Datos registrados
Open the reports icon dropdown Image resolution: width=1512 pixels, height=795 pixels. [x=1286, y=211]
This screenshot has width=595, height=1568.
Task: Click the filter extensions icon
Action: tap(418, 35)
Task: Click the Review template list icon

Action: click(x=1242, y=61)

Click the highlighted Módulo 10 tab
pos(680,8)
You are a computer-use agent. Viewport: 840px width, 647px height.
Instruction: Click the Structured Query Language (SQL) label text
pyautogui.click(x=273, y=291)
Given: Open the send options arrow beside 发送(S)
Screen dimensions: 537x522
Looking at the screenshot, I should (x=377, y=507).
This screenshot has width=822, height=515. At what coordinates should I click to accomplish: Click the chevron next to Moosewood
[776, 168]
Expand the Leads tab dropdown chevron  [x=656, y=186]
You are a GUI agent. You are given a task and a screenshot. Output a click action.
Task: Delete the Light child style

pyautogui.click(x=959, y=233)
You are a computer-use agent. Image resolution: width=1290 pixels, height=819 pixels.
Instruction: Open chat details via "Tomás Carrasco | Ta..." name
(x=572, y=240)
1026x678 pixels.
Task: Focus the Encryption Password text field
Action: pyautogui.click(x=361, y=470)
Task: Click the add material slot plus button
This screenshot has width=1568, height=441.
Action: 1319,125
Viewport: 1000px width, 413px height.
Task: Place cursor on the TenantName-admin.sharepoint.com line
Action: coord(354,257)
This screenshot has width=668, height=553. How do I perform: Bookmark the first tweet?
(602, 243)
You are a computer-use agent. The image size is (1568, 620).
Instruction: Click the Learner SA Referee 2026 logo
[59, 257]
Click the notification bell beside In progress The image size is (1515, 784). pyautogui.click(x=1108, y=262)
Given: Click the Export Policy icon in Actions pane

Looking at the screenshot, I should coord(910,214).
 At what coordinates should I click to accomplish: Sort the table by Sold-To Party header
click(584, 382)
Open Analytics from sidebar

### Haz esto
Transcribe sin ningún cambio todas las líneas de los datos de arriba, de la primera a la última.

### Respuesta completa
Open the reports icon dropdown Image resolution: width=1512 pixels, height=795 pixels. [x=1286, y=211]
This screenshot has width=595, height=1568.
Task: Click the filter extensions icon
Action: tap(418, 35)
Task: Click the Review template list icon

Action: click(x=1242, y=61)

Click the highlighted Módulo 10 tab
pos(680,8)
You are a computer-use agent. Viewport: 840px width, 647px height.
Instruction: Click the Structured Query Language (SQL) label text
pyautogui.click(x=273, y=291)
Given: Open the send options arrow beside 发送(S)
Screen dimensions: 537x522
Looking at the screenshot, I should (x=377, y=507).
This screenshot has width=822, height=515. At what coordinates should I click to accomplish: Click the chevron next to Moosewood
[776, 168]
Expand the Leads tab dropdown chevron  [x=656, y=186]
You are a GUI agent. You are given a task and a screenshot. Output a click action.
Task: Delete the Light child style

pyautogui.click(x=959, y=233)
You are a computer-use agent. Image resolution: width=1290 pixels, height=819 pixels.
Instruction: Open chat details via "Tomás Carrasco | Ta..." name
(x=572, y=240)
1026x678 pixels.
Task: Focus the Encryption Password text field
Action: pyautogui.click(x=361, y=470)
Task: Click the add material slot plus button
This screenshot has width=1568, height=441.
Action: 1319,125
Viewport: 1000px width, 413px height.
Task: Place cursor on the TenantName-admin.sharepoint.com line
Action: coord(354,257)
This screenshot has width=668, height=553. How do I perform: Bookmark the first tweet?
(602, 243)
You are a computer-use agent. The image size is (1568, 620).
Instruction: Click the Learner SA Referee 2026 logo
[59, 257]
Click the notification bell beside In progress The image size is (1515, 784). pyautogui.click(x=1108, y=262)
Given: Click the Export Policy icon in Actions pane

Looking at the screenshot, I should coord(910,214).
 At what coordinates should I click to accomplish: Sort the table by Sold-To Party header
click(584, 382)
Open Analytics from sidebar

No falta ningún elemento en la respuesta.